**Work to complete**
Set out every line of the listing below as a JSON list of strings, one string per line, omitting blank lines. Exclude the pictures from your answer.

[Items listed in a dataset]
--- --- ---

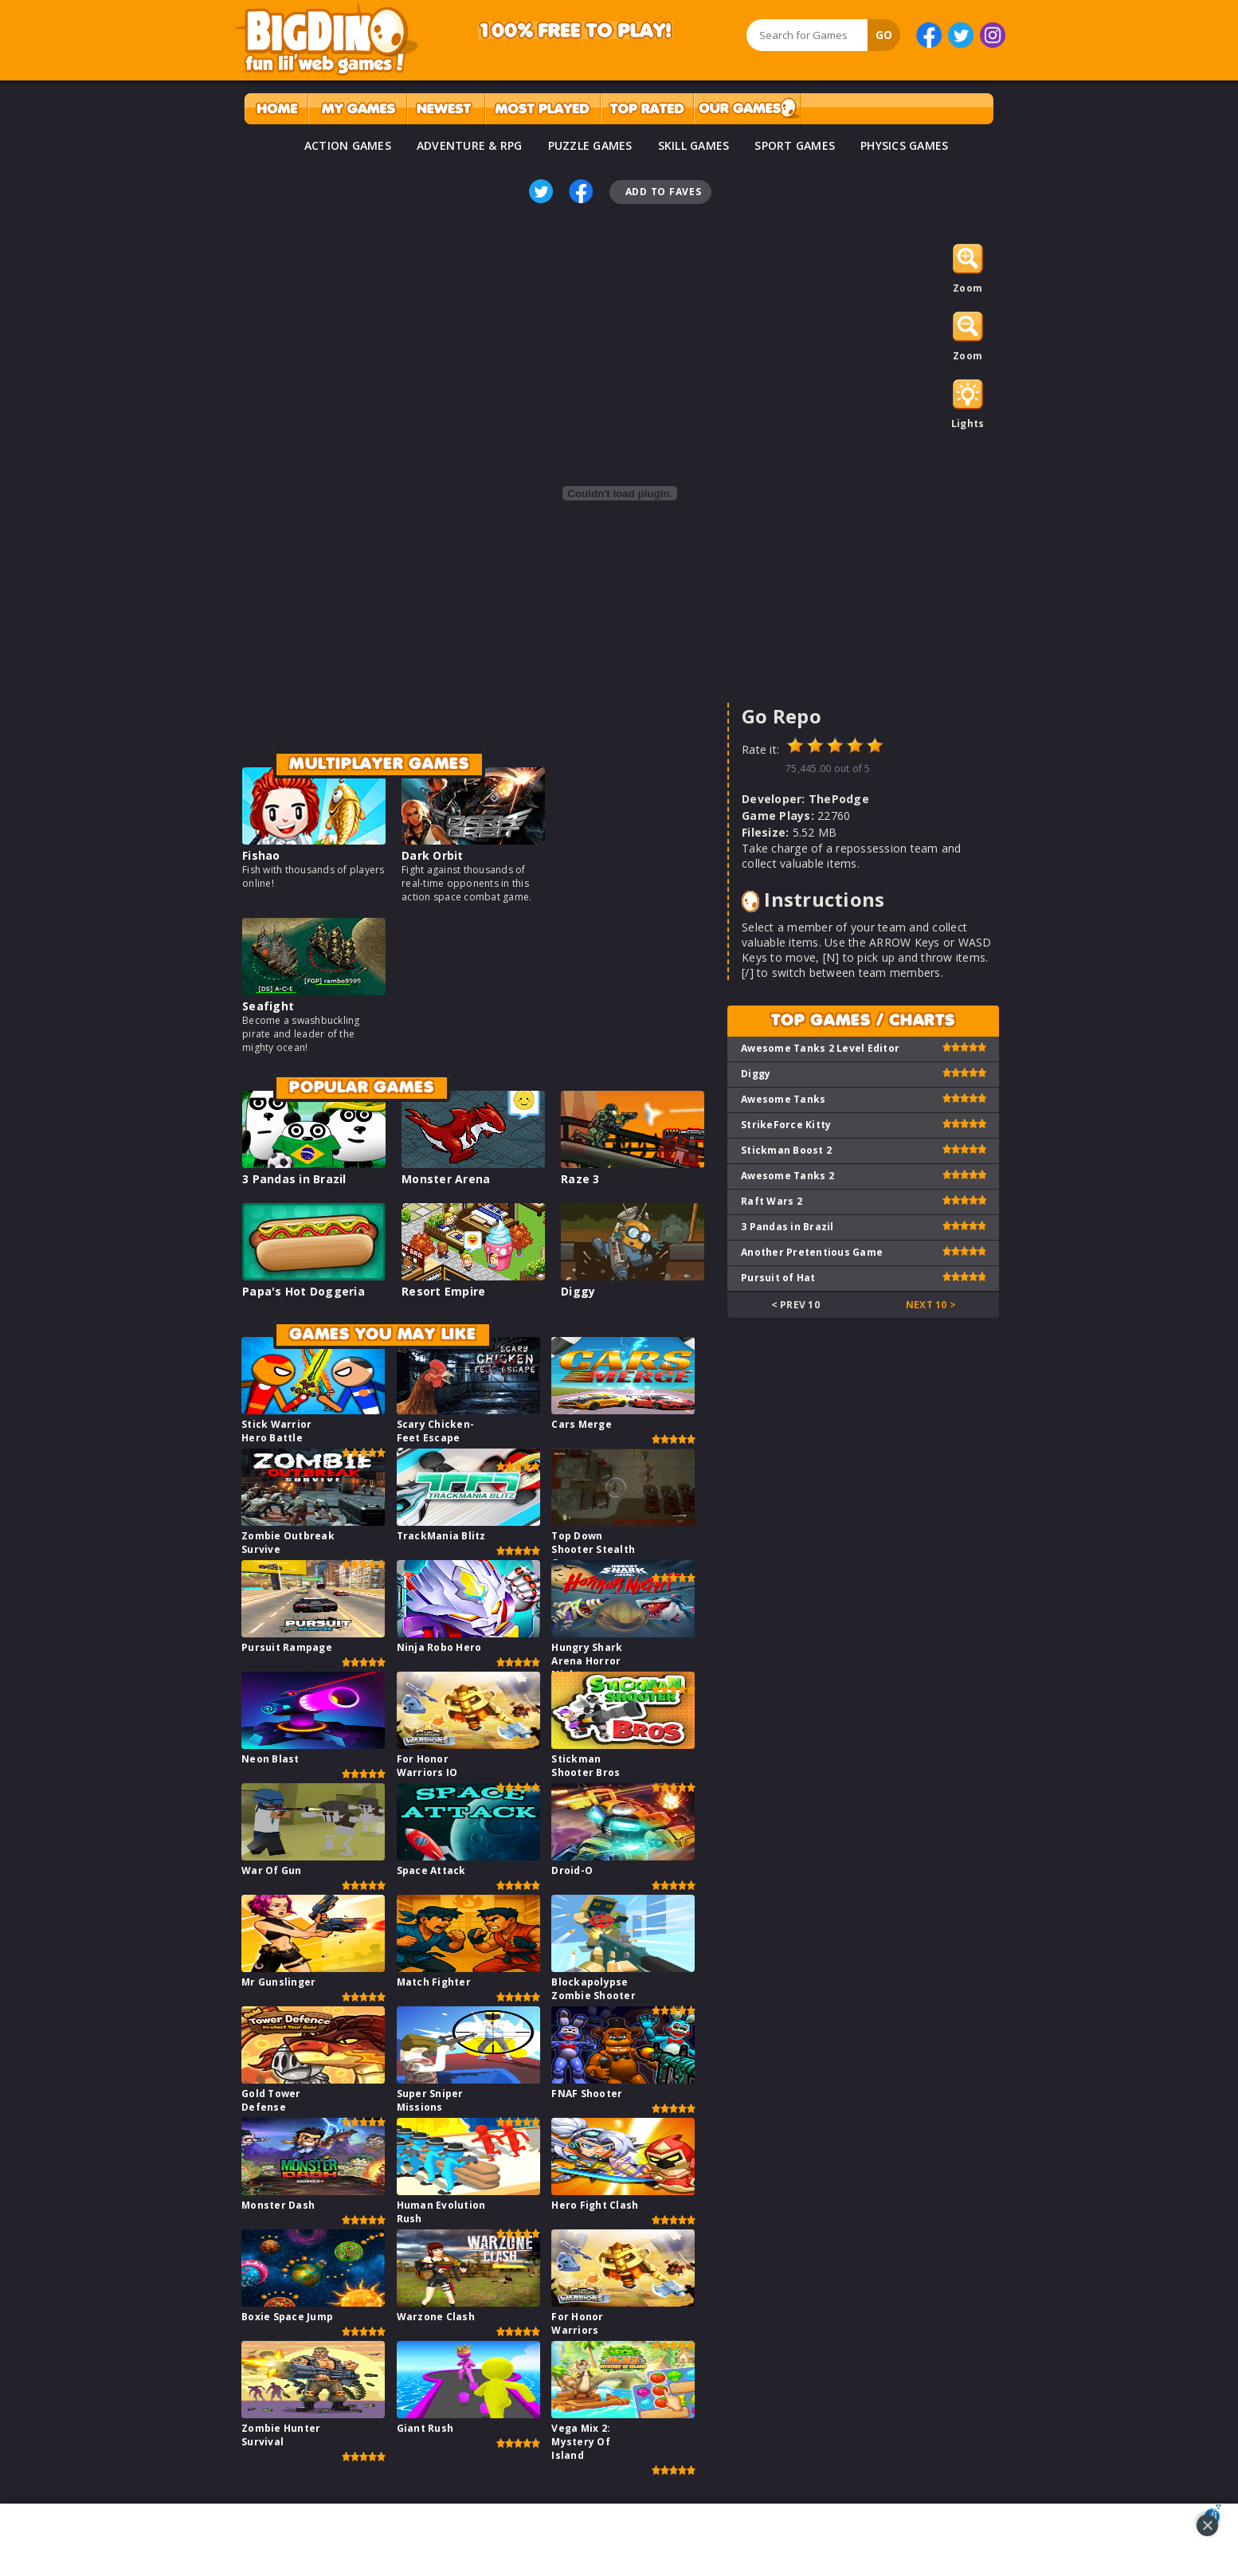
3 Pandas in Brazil (294, 1178)
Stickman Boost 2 (786, 1150)
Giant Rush (425, 2428)
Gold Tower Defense (271, 2100)
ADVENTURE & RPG (470, 145)
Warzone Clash (436, 2316)
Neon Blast (270, 1759)
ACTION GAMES (347, 145)
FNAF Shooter (586, 2093)
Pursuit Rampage (286, 1647)
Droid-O (572, 1870)
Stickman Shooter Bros (585, 1765)
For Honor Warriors (577, 2323)
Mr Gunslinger (278, 1982)
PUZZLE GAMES (590, 145)
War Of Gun (271, 1870)
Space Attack (431, 1870)
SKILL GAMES (694, 145)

--- --- ---

**Answer**
[
  "3 Pandas in Brazil (294, 1178)",
  "Stickman Boost 2 (786, 1150)",
  "Giant Rush (425, 2428)",
  "Gold Tower Defense (271, 2100)",
  "ADVENTURE & RPG (470, 145)",
  "Warzone Clash (436, 2316)",
  "Neon Blast (270, 1759)",
  "ACTION GAMES (347, 145)",
  "FNAF Shooter (586, 2093)",
  "Pursuit Rampage (286, 1647)",
  "Droid-O (572, 1870)",
  "Stickman Shooter Bros (585, 1765)",
  "For Honor Warriors (577, 2323)",
  "Mr Gunslinger (278, 1982)",
  "PUZZLE GAMES (590, 145)",
  "War Of Gun (271, 1870)",
  "Space Attack (431, 1870)",
  "SKILL GAMES (694, 145)"
]